Entretien Replay/juin 2022
Dans la vidéo intitulée « Mandibules, Steak, Incroyable mais vrai… Quentin Dupieux fait le Replay de sa carrière », Quentin Dupieux se prête à un exercice de rétrospective à la fois personnel et décontracté, en revenant sur plusieurs jalons de sa filmographie. À travers ce format, le réalisateur retrace l’évolution de son travail tout en livrant des éléments de compréhension sur sa démarche artistique.
La discussion s’articule autour de quelques œuvres emblématiques, parmi lesquelles Steak (2007), Mandibules (2020) et Incroyable mais vrai (2022). Chacun de ces films illustre une étape différente de son parcours, depuis ses premières expérimentations jusqu’à des projets plus récents qui confirment la cohérence de son univers. Dupieux y évoque la genèse de ses idées, leur traitement à l’écran, ainsi que les réactions qu’elles ont pu susciter.
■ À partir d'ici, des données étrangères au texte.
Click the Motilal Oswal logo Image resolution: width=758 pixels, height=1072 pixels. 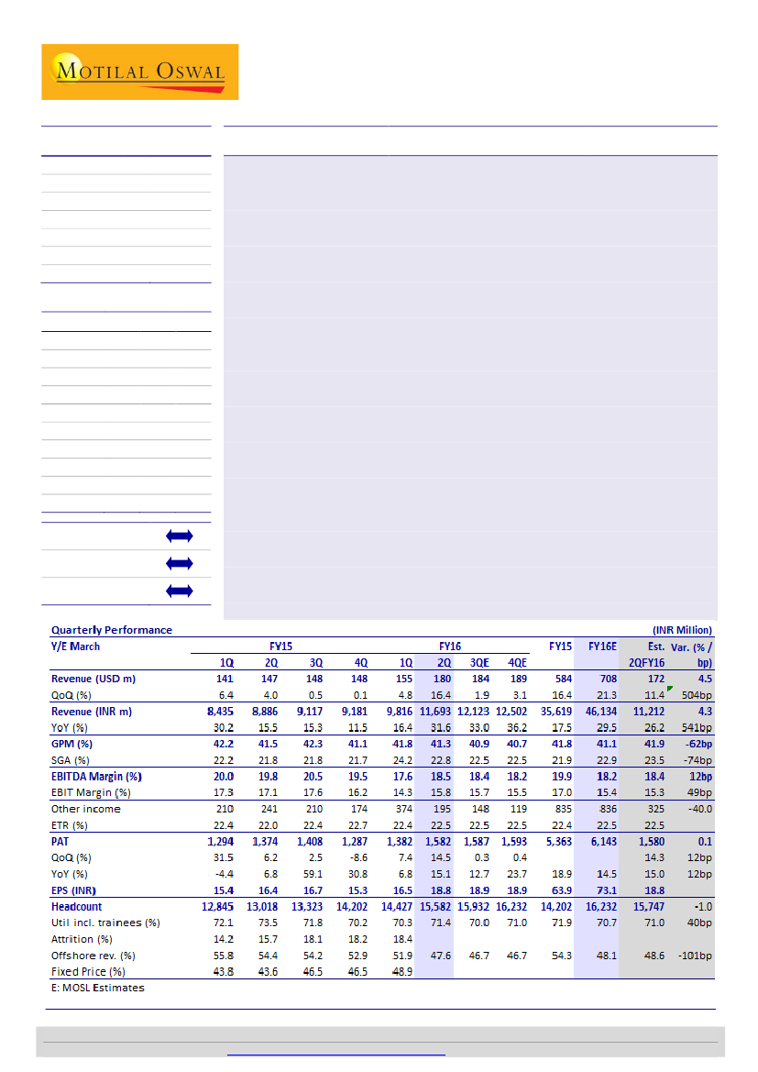[x=139, y=72]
Au fil de l’échange, le cinéaste revient sur les constantes de son cinéma : un goût prononcé pour l’absurde, des récits volontairement déstructurés et une volonté de s’affranchir des cadres narratifs traditionnels. Sans adopter un discours théorique, il privilégie une approche pragmatique, centrée sur l’idée initiale plutôt que sur l’analyse formelle. Cette posture contribue à entretenir l’image d’un réalisateur qui revendique une certaine liberté créative, en marge des conventions du cinéma dominant.
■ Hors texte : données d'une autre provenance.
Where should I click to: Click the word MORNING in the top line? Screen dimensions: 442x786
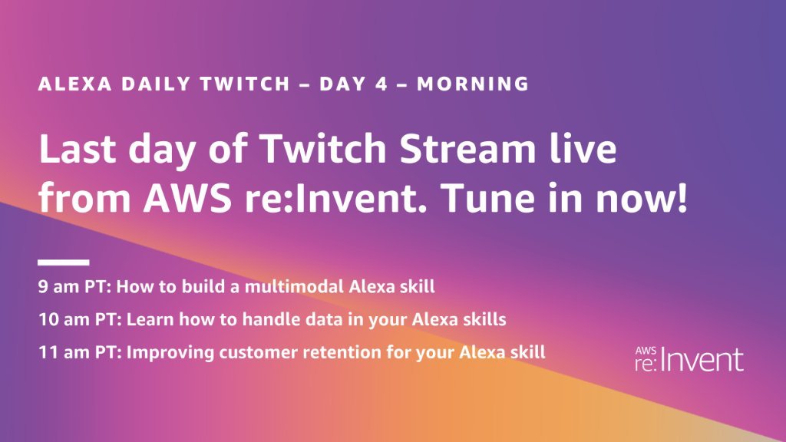473,84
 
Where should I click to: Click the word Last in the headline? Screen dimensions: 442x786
78,150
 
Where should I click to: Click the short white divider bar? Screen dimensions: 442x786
64,262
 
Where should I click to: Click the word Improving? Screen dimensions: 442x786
163,353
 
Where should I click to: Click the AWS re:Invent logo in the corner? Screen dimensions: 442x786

La vidéo met également en évidence la continuité de sa démarche. Malgré la diversité apparente des sujets abordés, une même logique traverse ses films : explorer des situations incongrues, jouer avec les attentes du spectateur et maintenir une forme d’équilibre entre humour, étrangeté et réflexion implicite. Cette cohérence apparaît d’autant plus clairement dans un format rétrospectif, qui permet de relier entre elles des œuvres parfois perçues isolément.
En définitive, cette “relecture” de carrière offre un éclairage sur la trajectoire de Quentin Dupieux, tout en confirmant les traits distinctifs de son cinéma : une écriture libre, une attirance pour les dispositifs conceptuels et une volonté constante de détourner les codes narratifs établis.